Comme je l’ai déjà dit, la consommation des stupéfiants et des perturbateurs va modifier le fonctionnement de l’organisme. Ceux qui fument vont commencer par avoir des troubles respiratoires au niveau du poumon et de la gorge. La circulation sanguine sera perturbée au niveau du cerveau. Etant des molécules très fines, elles vont occuper les récepteurs au niveau du système nerveux central, principalement au niveau du cerveau. Parfois, les élèves et étudiants en consomment, parce qu’ils veulent être intelligents. Je peux vous dire que c’est faux. Ces molécules vont endommager les cellules nerveuses. Donc, c’est des substances grises qui sont perdues. C’est reconnu que lorsqu’on consomme de la drogue, tous nos organes sont affectés. Généralement, nous développons les tumeurs de cœur, de poumons, de la gorge et autres. Il y a des chutes de cheveux, des ongles et même des dents.
Au plan psychique, les drogues perturbent notre comportement. Lorsqu’on consomme de la drogue, on est irrité, nerveux, arrogant, agressif. En un mot, la personne devient réfractaire aux principes de la société. Les drogues entrainent aussi les maladies mentales. Ce sont généralement des attaques de panique, les crises d’angoisse aigües. Parfois, dans des classes d’examen, on voit des candidats qui se lèvent et commencent par crier et à prendre la route. En dehors de cela, on peut avoir des dépressions ou parfois le suicide. Le plus grave, ce sont les psychoses que les drogues entrainent. On a des cas de schizophrénie (folie). A ce stade, c’est souvent difficile à gérer, mais nous essayons de faire autant que nous pouvons.

Est-il possible d’arrêter la consommation de ces types de drogues ?
C’est possible d’arrêter. Même dans la grande dépendance, il est possible d’arrêter. Et c’est pour cela qu’il y a des spécialistes. Ici au Cnhupc à Jacquot, nous avons une unité de soins aux toxicomanes, qu’importe la drogue prise. Nous avons des protocoles scientifiques, des traitements et un suivi psychologique pour pouvoir les aider à arrêter et à maintenir l’arrêt, parce que c’est important. La première fois qu’on leur propose la drogue, on fait souvent l’éloge de cette substance et on ne leur dit jamais les conséquences.

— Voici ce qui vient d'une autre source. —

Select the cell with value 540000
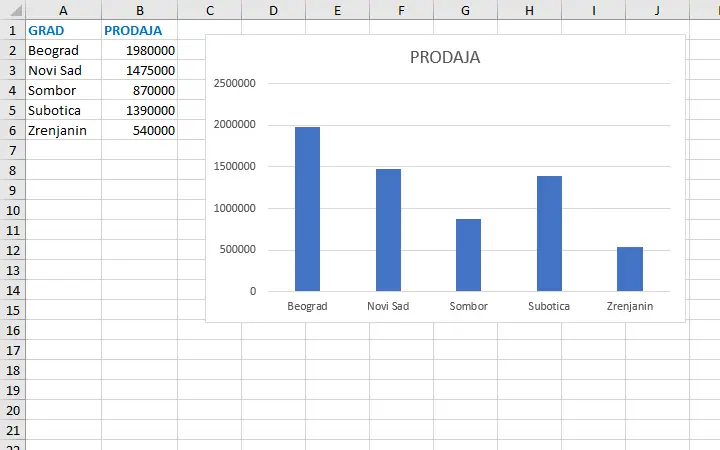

Comment peut-on alors étudier sans consommer de la drogue ?
D’abord, il faut une planification de son temps. Il ne faut pas étudier 24h/24. Il faut au moins 4 à 6 heures ou 8 heures de sommeil par jour. Il faut dormir avant minuit. Et dans on planning, il faut espacer ses études de 30 minutes. En classe, lorsque le professeur fait 4 heures d’affiliée de cours, tout le monde est fatigué. Le cerveau n’arrive plus à suivre. Même pour mes révisions de 2 ou 3 heures, il faut une petite pause de 30 minutes. Les candidats peuvent profiter de ce temps pour écouter de la musique ou faire autres choses. Il ne faut pas étudier dans le bruit. Il aussi éviter de faire deux choses à la fois. En dehors de cela, il faut bien manger. Il faut avoir des heures de repas régulières. Même si c’est possible d’avoir la collation de 10 heures ou de 16 heures, c’est mieux.